There are so many unknowns in the arena of suicide.  I still (after 16 years) find it difficult to use her name and suicide in the same sentence.  I have settled on “she took her life.”  Is there really a difference, well there is to me and in time it will probably be that way for you as well.  I began to migrate to actions, and expressions I was comfortable with.

There is little doubt that some expressions used in public posts will aggravate and anger some . . . that is inevitable.  It just comes with the territory, so there is risk involved.

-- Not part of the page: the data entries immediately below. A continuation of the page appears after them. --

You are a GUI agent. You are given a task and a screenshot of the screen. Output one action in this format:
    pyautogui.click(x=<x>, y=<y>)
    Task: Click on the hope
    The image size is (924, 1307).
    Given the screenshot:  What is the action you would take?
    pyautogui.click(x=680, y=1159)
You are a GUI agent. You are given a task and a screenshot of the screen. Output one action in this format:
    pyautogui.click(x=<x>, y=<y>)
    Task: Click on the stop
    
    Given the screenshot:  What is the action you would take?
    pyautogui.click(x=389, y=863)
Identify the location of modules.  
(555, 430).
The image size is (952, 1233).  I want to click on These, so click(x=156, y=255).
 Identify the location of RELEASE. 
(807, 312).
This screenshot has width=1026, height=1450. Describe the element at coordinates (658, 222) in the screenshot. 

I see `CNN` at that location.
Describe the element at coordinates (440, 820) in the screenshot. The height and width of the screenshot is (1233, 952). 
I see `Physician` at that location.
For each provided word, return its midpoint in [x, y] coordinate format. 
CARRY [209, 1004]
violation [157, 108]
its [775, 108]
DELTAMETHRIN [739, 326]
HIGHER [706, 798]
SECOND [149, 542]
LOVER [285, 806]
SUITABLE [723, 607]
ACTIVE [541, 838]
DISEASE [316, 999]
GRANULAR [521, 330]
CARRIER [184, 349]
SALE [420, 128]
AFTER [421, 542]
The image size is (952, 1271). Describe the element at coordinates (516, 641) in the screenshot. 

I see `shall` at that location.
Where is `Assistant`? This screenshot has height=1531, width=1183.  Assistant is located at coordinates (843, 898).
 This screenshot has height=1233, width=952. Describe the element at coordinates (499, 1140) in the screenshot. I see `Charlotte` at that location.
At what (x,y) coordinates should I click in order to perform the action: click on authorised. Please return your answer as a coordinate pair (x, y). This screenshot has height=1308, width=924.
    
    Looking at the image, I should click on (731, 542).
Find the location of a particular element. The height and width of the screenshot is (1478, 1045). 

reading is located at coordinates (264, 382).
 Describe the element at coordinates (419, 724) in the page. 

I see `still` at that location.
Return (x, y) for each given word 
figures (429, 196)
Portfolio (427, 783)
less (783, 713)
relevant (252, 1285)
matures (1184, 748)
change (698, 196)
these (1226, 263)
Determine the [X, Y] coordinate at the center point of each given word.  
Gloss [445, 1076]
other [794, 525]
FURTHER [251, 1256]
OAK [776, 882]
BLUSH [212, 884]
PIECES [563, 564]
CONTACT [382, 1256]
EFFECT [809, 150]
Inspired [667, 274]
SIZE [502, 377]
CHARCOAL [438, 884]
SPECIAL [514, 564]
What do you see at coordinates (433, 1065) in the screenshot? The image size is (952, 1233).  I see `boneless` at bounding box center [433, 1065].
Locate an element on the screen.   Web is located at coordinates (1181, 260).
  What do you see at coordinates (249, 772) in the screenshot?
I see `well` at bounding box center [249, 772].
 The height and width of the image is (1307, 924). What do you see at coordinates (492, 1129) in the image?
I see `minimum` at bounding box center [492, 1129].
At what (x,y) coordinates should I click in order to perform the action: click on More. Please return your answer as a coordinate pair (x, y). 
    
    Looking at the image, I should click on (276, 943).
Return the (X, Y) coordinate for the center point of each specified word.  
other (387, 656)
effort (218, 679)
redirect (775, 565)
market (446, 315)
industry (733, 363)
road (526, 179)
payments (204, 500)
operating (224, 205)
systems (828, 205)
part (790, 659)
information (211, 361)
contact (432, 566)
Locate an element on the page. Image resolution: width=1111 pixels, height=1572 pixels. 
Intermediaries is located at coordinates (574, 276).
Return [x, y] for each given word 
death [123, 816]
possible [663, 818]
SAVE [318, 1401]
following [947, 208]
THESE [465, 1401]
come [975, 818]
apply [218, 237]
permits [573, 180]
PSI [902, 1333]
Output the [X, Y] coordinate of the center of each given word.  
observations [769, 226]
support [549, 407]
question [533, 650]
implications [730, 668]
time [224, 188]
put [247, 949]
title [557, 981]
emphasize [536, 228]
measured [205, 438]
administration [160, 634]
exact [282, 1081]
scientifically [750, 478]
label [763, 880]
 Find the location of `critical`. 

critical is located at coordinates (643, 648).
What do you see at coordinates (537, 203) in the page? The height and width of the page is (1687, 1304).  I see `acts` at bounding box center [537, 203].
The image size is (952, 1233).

What I planned in this article was to address how some feel bad or angered over their pretending they are okay.  There is that propensity to want to scream or pound a fist.  I was motivated to pretend (primarily to keep from getting into a discussion I did not want to talk about.)  I can only reason that I wanted to dampen the wonderment others have about me.  I wanted to be able to fit back into the flow of ever day routines.  One phrase out of some expressed it this way . . . it went something like this . . .  “I am afraid to tell them about myself.  I reasoned that they may not like what I say and then reject me.  Unfortunately I can be no other way.”  So true in the early days.  I began a period of introspection and must admit I do in ways live two lives now.  To the community of folks I have routine dealings with I feel compelled to be calm and settled.  After all these years I have perfected my performance, with that role.  I have been told by a couple of my close friends that my demeanor tells a different story.  They will say things like you seldom smile.  Frankly, I am not able to recall how I was before all this happened.  It is not worth the effort to research that concern because it is immaterial now.  I am not longer that person.

Some posts will express the need to “vent or rant.”  I have no doubt that I felt that way much of the time in the early years.  Like is frequently stated . . . I really did not find the typical, age old, clichés helpful in the least.  To be told encouraging words like “you are not over this yet?“ or “it is time to move on.”  That tended to aggravate me.

If you let some of these attitudes prevail, they will lead to permanent unhappiness and bitterness.

For me I found peace through forgiveness.  After much introspection, I started the process of forgiving Rebecca for the pain she had branded each of us in the family with.  Over months and months of wrestling with the whole forgiveness issue I finally penned a forgiveness letter.  For years, I would take it out and read it over and over and make a few minor modifications.  I have not looked at it in probably five or six years now and seldom even think about the letter.  Now all these years later, I tend to anguish over all the events and times she has missed out on.  I no longer question her actions, because I have accepted I can never know all that went into her decision to escape.  I know that part of that decision was over my inability to meet some of her needs.  “Not being able to meet emotional needs” is a huge disappointment as a spouse.  I cannot change any of that and I am sorry for burdens I added to her load.  I cannot help but wish I could roll the clock back, but again, I accept that is not possible.

Forgiveness is a process.  Like all coping skills, forgiveness does not come instantaneously.  Most survivors need help with this but will not seek any. It is though we think we can fix ourselves.  The rumination can wear you out, as some of you know.

My personal experience has been that I can share my frustrations more effectively with other survivors. Outsiders would never be able to come into this space we occupy.  To continue to expect our friends to understand us . . . is to insure confusion becomes permanent and you will be isolated.

So do I still rant and vent?  Someone other than me would have to make that judgment.  I personally do not think I rant, or feel the need to.  Posting on sites like FDWS I consider my venting (or maybe better . . . a form of sharing.)  In my heart, I hope it helps someone else regain some balance in the After Era.